Task details → Repeat each of the items below word for word, leaving out the pictures.

(Saved data entries)
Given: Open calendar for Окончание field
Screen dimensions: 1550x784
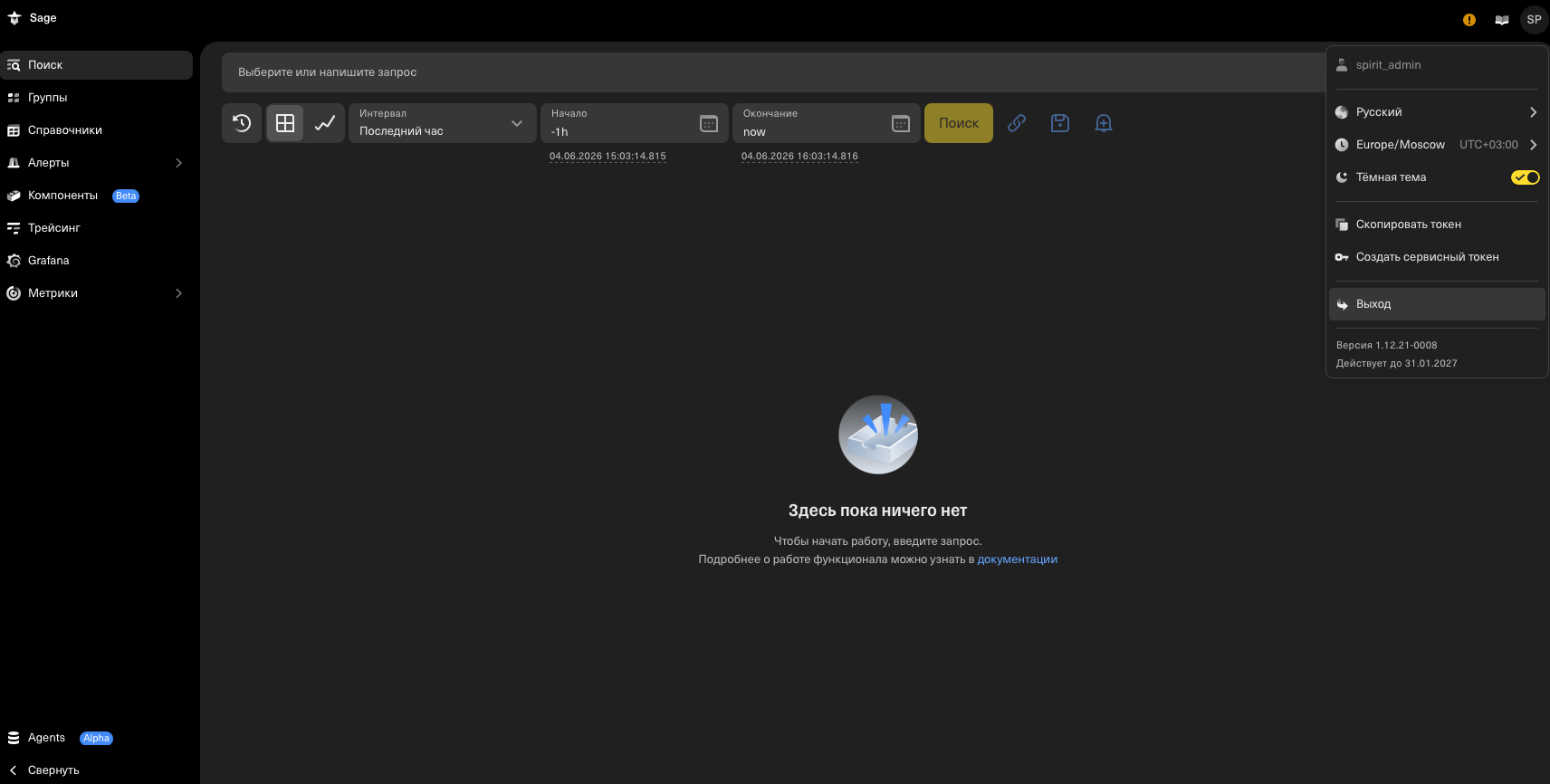Looking at the screenshot, I should tap(901, 124).
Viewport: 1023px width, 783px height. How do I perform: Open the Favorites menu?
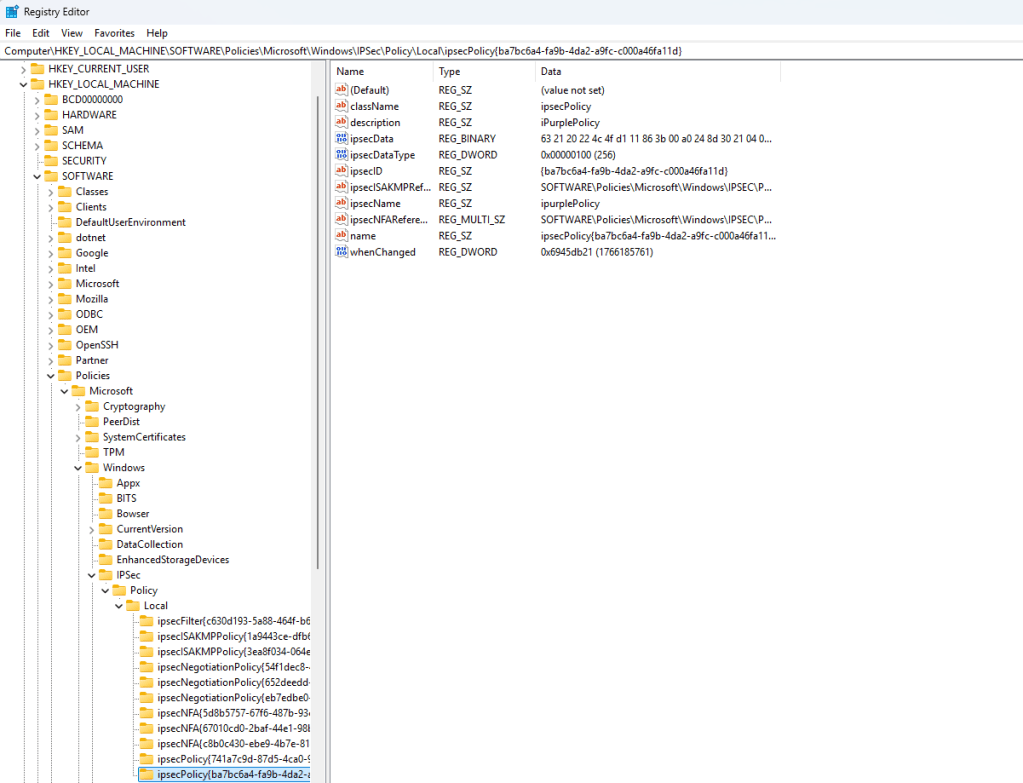point(114,33)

Full answer →
Given: Open calendar for Окончание field
Screen dimensions: 1550x784
Looking at the screenshot, I should tap(901, 124).
Viewport: 1023px width, 783px height. How do I perform: Open the Favorites menu?
point(114,33)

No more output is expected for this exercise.